Stored items from a collection
Start of Block
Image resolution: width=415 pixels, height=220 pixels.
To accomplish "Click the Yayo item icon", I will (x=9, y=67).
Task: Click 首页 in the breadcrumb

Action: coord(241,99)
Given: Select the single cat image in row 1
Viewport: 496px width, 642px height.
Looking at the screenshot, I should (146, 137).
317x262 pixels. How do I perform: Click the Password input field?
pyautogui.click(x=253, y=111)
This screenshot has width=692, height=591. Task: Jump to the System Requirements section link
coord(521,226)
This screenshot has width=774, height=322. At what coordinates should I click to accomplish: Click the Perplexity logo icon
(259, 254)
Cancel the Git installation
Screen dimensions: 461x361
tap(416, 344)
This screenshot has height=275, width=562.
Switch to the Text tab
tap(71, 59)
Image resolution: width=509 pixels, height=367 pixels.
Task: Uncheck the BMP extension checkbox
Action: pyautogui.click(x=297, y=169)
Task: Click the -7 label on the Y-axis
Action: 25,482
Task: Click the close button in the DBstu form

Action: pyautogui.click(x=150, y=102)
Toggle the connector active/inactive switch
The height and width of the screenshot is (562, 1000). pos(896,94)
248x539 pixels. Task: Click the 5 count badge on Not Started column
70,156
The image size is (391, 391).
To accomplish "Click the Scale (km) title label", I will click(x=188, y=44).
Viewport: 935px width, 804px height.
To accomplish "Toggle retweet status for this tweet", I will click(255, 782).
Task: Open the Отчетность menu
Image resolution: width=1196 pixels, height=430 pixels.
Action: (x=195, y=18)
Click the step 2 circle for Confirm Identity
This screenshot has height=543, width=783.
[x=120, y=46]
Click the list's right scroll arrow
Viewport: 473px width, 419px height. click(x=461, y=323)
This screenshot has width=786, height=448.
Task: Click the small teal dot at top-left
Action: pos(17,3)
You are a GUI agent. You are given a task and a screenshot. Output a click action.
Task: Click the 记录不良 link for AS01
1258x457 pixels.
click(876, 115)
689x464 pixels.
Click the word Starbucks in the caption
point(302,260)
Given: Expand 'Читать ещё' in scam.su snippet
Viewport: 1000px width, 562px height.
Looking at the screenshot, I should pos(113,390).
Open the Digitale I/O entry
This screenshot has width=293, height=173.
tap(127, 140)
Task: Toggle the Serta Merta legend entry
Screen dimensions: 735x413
End of Block
* Problem to work on: Print the entries exactly. Include every one.

* Task response:
Image resolution: width=415 pixels, height=220 pixels.
To accomplish "Click the Yayo item icon", I will (x=9, y=67).
Task: Click 首页 in the breadcrumb

Action: coord(241,99)
Given: Select the single cat image in row 1
Viewport: 496px width, 642px height.
Looking at the screenshot, I should (146, 137).
317x262 pixels. How do I perform: Click the Password input field?
pyautogui.click(x=253, y=111)
This screenshot has width=692, height=591. Task: Jump to the System Requirements section link
coord(521,226)
This screenshot has width=774, height=322. At what coordinates should I click to accomplish: Click the Perplexity logo icon
(259, 254)
Cancel the Git installation
Screen dimensions: 461x361
tap(416, 344)
This screenshot has height=275, width=562.
Switch to the Text tab
tap(71, 59)
Image resolution: width=509 pixels, height=367 pixels.
Task: Uncheck the BMP extension checkbox
Action: pyautogui.click(x=297, y=169)
Task: Click the -7 label on the Y-axis
Action: 25,482
Task: Click the close button in the DBstu form

Action: pyautogui.click(x=150, y=102)
Toggle the connector active/inactive switch
The height and width of the screenshot is (562, 1000). pos(896,94)
248x539 pixels. Task: Click the 5 count badge on Not Started column
70,156
The image size is (391, 391).
To accomplish "Click the Scale (km) title label", I will click(x=188, y=44).
Viewport: 935px width, 804px height.
To accomplish "Toggle retweet status for this tweet", I will click(255, 782).
Task: Open the Отчетность menu
Image resolution: width=1196 pixels, height=430 pixels.
Action: (x=195, y=18)
Click the step 2 circle for Confirm Identity
This screenshot has height=543, width=783.
[x=120, y=46]
Click the list's right scroll arrow
Viewport: 473px width, 419px height. click(x=461, y=323)
This screenshot has width=786, height=448.
Task: Click the small teal dot at top-left
Action: pos(17,3)
You are a GUI agent. You are given a task and a screenshot. Output a click action.
Task: Click the 记录不良 link for AS01
1258x457 pixels.
click(876, 115)
689x464 pixels.
Click the word Starbucks in the caption
point(302,260)
Given: Expand 'Читать ещё' in scam.su snippet
Viewport: 1000px width, 562px height.
Looking at the screenshot, I should pos(113,390).
Open the Digitale I/O entry
This screenshot has width=293, height=173.
tap(127, 140)
Task: Toggle the Serta Merta legend entry
Screen dimensions: 735x413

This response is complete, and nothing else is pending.